> [ASSIGNMENT]: Your answer should be the lines from the one containing "Screen dimensions: 1128x468" through the final line below, copied exactly.

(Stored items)

▬▬▬

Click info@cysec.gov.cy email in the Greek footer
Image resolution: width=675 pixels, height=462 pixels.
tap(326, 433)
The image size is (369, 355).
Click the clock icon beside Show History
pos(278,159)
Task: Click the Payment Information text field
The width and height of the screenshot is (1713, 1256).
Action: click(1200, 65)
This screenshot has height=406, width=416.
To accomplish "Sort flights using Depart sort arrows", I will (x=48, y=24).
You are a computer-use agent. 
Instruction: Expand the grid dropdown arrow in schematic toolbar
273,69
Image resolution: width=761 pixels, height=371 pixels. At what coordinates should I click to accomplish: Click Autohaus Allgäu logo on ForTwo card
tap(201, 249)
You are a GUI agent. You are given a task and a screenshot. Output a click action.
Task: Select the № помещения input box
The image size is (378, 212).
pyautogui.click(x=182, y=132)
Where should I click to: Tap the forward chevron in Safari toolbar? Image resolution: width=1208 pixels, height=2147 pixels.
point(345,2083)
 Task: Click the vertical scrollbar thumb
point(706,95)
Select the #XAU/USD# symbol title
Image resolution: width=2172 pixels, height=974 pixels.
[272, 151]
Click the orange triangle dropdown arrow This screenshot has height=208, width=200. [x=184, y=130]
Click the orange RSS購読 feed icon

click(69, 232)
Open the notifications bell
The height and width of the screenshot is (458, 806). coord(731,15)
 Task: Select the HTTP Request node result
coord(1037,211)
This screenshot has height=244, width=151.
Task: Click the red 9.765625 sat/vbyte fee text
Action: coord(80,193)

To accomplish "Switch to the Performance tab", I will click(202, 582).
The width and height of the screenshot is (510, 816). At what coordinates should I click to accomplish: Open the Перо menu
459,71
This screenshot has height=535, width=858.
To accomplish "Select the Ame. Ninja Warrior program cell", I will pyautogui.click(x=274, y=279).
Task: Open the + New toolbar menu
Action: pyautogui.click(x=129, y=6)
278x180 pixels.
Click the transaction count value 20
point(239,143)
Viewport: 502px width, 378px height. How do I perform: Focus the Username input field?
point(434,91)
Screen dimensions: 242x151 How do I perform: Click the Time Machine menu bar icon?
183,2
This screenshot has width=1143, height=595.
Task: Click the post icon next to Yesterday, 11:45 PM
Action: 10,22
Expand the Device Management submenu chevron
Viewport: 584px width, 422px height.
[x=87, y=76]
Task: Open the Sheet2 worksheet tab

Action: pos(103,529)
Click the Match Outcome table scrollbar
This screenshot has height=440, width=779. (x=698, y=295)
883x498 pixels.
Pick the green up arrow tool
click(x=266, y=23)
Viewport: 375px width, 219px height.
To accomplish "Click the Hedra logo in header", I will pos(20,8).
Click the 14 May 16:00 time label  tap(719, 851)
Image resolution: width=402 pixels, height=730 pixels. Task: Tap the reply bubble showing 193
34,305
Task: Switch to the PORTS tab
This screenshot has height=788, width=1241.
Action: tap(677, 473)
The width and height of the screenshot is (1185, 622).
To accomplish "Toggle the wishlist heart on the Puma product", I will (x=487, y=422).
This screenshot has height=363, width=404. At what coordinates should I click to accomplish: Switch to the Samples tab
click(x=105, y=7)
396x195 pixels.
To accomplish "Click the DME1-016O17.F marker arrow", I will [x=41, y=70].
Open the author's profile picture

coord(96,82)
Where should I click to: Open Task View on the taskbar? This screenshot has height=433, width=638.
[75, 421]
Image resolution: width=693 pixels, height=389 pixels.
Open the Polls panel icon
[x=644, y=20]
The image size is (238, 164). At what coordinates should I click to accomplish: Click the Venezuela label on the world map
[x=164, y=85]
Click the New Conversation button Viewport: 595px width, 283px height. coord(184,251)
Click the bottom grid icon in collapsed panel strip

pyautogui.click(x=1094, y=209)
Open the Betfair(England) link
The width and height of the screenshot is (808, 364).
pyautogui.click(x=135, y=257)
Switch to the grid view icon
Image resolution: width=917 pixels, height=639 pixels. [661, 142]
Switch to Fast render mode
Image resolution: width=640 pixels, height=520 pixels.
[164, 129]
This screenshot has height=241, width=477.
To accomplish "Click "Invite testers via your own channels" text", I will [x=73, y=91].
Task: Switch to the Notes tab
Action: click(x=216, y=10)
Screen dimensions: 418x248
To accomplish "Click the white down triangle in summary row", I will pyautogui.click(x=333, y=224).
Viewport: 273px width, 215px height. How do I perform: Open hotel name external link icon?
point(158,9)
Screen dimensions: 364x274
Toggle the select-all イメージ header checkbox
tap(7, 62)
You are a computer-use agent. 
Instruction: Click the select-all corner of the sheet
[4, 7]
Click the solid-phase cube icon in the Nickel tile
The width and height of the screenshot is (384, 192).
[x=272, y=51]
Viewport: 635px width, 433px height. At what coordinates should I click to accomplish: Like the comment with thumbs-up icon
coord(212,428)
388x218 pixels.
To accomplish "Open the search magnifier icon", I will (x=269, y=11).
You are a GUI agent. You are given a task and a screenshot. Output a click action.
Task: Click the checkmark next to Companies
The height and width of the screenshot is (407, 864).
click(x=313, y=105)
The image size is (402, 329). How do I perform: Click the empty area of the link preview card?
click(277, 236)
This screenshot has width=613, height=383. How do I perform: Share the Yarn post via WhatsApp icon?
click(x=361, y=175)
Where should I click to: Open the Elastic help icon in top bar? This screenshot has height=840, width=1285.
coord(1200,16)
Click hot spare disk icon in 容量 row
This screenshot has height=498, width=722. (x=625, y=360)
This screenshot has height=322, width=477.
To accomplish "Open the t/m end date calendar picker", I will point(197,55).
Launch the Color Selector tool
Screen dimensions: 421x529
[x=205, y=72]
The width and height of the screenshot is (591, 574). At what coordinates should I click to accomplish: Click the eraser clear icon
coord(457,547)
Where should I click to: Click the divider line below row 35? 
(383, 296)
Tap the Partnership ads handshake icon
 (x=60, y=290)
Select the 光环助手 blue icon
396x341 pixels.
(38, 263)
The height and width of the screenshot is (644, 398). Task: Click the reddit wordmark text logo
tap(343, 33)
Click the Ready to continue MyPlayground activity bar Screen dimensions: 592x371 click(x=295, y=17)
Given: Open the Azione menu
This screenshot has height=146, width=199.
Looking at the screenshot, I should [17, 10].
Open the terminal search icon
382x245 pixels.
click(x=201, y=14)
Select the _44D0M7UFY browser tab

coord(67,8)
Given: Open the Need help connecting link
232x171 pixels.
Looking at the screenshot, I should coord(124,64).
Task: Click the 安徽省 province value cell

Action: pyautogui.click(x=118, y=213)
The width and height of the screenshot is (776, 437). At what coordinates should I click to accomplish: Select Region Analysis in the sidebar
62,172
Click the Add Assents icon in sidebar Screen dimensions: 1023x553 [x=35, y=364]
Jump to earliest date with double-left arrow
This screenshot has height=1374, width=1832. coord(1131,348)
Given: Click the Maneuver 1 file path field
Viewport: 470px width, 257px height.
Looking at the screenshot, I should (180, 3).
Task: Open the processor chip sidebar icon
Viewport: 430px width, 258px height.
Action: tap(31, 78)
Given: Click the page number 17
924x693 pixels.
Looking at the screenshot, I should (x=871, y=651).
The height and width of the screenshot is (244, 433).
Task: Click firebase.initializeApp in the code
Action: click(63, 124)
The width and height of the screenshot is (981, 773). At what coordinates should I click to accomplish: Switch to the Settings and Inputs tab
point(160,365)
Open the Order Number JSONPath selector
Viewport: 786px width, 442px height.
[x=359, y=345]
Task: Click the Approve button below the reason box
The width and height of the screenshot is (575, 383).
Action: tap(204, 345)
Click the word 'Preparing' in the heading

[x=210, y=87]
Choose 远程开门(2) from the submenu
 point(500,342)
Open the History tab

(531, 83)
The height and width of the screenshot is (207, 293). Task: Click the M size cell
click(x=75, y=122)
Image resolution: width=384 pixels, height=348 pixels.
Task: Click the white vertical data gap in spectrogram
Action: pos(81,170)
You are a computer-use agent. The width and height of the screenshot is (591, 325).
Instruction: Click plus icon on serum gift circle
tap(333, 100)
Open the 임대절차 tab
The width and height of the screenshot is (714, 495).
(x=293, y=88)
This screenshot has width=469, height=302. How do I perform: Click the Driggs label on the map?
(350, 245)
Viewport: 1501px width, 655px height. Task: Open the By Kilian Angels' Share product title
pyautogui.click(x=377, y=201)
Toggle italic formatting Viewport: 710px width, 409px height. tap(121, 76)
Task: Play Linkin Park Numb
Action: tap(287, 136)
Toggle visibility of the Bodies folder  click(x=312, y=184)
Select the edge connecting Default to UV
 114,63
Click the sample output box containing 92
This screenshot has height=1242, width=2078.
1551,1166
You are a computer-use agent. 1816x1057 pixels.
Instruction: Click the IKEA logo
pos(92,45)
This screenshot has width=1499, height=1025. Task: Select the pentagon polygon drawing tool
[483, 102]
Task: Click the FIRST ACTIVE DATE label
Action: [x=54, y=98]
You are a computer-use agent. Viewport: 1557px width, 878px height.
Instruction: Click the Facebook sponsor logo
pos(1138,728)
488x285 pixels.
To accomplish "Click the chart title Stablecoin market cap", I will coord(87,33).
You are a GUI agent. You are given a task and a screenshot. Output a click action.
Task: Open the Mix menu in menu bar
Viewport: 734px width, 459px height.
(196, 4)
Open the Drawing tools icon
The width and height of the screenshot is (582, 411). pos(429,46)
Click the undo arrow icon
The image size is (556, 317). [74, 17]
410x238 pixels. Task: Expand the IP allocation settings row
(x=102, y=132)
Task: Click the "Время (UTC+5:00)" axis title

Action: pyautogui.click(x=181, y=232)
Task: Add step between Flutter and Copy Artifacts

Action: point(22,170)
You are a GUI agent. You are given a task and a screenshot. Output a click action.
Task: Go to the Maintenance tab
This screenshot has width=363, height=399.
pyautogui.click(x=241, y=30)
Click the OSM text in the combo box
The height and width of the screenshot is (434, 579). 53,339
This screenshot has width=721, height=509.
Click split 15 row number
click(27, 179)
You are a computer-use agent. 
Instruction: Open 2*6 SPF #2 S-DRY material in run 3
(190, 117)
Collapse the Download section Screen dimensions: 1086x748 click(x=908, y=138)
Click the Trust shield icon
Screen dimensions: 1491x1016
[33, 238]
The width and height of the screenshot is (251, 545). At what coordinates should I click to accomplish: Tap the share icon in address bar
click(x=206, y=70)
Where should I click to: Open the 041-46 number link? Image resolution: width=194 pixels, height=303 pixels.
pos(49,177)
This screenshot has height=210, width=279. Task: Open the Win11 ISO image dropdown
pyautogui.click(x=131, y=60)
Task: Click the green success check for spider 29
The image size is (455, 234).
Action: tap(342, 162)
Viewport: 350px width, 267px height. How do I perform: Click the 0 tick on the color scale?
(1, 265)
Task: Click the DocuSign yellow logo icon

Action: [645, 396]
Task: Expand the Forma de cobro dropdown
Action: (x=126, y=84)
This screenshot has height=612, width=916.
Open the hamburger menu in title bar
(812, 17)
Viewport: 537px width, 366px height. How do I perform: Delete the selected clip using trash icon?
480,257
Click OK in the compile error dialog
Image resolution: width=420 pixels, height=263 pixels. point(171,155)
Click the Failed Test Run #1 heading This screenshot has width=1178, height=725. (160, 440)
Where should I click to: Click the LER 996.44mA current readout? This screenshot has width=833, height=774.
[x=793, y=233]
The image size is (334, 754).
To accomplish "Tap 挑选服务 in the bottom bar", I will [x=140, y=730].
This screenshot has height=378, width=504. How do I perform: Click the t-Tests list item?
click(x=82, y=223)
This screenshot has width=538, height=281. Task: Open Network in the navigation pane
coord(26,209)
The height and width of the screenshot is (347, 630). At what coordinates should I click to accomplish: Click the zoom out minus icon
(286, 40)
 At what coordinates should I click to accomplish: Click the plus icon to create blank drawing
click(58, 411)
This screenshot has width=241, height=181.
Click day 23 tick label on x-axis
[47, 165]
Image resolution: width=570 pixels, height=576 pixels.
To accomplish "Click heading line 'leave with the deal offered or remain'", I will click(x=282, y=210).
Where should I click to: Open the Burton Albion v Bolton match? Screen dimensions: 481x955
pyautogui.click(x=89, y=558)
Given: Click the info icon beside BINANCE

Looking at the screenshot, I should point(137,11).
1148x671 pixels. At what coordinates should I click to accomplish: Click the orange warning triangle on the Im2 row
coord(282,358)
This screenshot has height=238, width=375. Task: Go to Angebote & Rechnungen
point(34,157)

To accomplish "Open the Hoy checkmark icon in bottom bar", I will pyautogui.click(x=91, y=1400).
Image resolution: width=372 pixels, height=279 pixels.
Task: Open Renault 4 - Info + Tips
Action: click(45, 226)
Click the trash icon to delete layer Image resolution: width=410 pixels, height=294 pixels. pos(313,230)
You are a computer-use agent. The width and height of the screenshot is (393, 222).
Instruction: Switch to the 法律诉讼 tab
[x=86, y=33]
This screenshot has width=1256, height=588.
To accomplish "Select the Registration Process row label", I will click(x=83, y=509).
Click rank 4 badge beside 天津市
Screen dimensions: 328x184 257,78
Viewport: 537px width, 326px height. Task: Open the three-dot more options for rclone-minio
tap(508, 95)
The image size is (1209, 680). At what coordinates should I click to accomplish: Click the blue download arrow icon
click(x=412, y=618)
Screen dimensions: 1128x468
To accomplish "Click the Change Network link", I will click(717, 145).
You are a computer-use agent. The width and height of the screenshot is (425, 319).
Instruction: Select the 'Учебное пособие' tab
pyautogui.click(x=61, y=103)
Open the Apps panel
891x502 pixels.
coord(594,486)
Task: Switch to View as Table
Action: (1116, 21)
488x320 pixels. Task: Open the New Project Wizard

▬▬▬

> [EXERCISE SOLUTION]:
Screen dimensions: 1128x468
To accomplish "Click the Change Network link", I will click(717, 145).
You are a computer-use agent. The width and height of the screenshot is (425, 319).
Instruction: Select the 'Учебное пособие' tab
pyautogui.click(x=61, y=103)
Open the Apps panel
891x502 pixels.
coord(594,486)
Task: Switch to View as Table
Action: (1116, 21)
488x320 pixels. Task: Open the New Project Wizard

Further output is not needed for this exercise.